### What needs to be done
From the records below, please repeat exactly the line that has "ČOKOLÁDA – ČOKO (468, 198)", the line that has "You are a GUI agent. The screenshot is 768×1075.", and every line between them, and nothing else.

Stored data:
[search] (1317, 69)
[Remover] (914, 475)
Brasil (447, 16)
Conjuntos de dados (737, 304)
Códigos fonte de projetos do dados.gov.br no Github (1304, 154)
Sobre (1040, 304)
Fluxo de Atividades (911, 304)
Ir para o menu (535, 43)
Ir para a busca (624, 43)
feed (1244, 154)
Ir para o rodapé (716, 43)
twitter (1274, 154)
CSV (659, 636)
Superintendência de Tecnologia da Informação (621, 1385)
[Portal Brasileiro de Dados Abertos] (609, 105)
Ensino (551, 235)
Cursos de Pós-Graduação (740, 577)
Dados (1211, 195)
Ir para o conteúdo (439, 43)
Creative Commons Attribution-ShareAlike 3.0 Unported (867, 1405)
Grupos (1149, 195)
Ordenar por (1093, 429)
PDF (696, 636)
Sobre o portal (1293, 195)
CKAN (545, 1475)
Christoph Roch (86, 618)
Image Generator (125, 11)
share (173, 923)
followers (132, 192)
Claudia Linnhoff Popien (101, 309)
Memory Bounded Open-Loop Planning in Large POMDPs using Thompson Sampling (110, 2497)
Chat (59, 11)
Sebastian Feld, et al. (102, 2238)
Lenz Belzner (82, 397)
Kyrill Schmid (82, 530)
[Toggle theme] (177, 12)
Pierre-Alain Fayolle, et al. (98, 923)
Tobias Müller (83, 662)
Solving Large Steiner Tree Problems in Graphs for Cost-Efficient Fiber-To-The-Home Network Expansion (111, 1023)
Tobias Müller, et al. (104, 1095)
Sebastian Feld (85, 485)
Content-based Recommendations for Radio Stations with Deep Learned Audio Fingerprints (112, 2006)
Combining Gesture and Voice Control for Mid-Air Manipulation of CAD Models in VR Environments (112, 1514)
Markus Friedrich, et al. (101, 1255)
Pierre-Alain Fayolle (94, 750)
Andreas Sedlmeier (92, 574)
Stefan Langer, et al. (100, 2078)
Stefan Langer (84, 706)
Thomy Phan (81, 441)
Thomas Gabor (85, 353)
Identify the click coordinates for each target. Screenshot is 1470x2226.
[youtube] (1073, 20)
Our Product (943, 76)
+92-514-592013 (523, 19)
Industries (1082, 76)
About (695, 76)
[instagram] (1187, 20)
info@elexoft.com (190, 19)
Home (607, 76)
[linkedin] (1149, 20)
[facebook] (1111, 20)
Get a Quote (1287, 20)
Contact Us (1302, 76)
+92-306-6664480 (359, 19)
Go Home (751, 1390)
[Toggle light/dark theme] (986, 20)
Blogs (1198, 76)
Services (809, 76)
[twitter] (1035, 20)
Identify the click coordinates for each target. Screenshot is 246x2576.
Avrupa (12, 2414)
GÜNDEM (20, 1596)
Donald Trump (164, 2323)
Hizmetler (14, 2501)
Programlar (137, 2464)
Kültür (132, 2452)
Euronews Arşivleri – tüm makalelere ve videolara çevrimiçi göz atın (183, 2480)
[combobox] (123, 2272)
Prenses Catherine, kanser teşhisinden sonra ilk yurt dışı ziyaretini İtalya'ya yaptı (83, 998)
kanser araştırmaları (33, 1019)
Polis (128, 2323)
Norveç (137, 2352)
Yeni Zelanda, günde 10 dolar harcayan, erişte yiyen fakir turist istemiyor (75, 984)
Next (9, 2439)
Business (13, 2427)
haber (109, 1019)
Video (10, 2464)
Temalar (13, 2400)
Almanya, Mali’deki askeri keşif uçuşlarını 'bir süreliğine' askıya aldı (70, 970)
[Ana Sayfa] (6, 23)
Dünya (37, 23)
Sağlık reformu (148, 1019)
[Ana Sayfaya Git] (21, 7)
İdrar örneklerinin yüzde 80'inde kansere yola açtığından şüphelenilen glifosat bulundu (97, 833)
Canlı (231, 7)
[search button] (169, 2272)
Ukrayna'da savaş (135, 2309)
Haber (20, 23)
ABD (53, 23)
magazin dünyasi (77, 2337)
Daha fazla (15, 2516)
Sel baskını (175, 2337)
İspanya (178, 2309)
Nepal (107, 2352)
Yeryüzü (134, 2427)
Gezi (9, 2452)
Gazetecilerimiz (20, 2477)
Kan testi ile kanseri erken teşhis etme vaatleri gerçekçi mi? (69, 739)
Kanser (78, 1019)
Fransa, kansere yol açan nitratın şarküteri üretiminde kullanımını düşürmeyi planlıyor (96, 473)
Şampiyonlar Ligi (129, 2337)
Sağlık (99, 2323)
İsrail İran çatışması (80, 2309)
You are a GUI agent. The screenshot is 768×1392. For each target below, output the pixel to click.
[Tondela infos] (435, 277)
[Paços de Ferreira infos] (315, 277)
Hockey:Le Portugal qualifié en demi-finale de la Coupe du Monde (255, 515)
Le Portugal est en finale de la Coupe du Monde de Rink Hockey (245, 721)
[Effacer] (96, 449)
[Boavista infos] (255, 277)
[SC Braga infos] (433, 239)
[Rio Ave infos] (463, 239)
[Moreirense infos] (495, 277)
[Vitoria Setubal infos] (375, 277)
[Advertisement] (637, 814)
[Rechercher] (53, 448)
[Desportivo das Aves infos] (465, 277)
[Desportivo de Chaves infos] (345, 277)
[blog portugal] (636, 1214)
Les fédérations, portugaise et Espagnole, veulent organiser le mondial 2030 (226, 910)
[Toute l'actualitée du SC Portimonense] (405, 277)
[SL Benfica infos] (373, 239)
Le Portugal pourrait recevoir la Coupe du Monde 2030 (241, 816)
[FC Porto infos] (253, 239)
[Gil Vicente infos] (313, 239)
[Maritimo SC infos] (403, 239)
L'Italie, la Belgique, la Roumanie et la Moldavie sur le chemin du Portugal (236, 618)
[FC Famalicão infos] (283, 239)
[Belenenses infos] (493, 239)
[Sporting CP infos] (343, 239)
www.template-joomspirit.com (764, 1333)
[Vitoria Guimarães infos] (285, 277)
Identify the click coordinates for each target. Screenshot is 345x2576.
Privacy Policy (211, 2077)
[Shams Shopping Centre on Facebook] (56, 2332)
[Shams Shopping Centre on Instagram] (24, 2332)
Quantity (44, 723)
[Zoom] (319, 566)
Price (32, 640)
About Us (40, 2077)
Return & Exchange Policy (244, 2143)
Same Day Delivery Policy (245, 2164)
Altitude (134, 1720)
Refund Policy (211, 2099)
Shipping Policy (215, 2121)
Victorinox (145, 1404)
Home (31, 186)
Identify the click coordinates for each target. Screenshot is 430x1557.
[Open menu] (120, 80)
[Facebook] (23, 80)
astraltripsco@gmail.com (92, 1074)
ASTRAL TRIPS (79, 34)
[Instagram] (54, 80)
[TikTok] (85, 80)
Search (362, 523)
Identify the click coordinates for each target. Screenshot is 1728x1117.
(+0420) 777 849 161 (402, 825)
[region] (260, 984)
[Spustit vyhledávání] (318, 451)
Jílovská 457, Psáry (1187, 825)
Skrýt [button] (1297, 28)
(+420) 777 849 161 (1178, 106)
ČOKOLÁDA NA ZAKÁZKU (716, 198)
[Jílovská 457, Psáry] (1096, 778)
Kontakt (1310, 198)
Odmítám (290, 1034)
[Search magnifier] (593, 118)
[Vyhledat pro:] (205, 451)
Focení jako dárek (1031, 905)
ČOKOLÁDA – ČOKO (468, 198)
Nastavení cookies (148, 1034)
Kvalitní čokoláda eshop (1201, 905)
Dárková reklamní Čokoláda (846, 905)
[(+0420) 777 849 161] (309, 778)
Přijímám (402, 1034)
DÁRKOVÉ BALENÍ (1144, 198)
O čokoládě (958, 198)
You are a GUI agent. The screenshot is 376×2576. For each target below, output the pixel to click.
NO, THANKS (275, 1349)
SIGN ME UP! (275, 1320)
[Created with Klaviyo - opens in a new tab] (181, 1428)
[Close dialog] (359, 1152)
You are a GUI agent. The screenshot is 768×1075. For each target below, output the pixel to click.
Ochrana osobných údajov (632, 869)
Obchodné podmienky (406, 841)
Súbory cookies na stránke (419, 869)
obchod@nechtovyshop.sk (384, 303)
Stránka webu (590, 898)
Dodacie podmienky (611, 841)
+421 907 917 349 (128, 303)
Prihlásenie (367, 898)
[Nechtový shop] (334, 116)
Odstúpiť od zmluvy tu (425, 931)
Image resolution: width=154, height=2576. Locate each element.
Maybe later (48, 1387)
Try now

### Response
ČOKOLÁDA – ČOKO (468, 198)
Nastavení cookies (148, 1034)
Kvalitní čokoláda eshop (1201, 905)
Dárková reklamní Čokoláda (846, 905)
[(+0420) 777 849 161] (309, 778)
Přijímám (402, 1034)
DÁRKOVÉ BALENÍ (1144, 198)
O čokoládě (958, 198)
You are a GUI agent. The screenshot is 376×2576. For each target below, output the pixel to click.
NO, THANKS (275, 1349)
SIGN ME UP! (275, 1320)
[Created with Klaviyo - opens in a new tab] (181, 1428)
[Close dialog] (359, 1152)
You are a GUI agent. The screenshot is 768×1075. For each target below, output the pixel to click.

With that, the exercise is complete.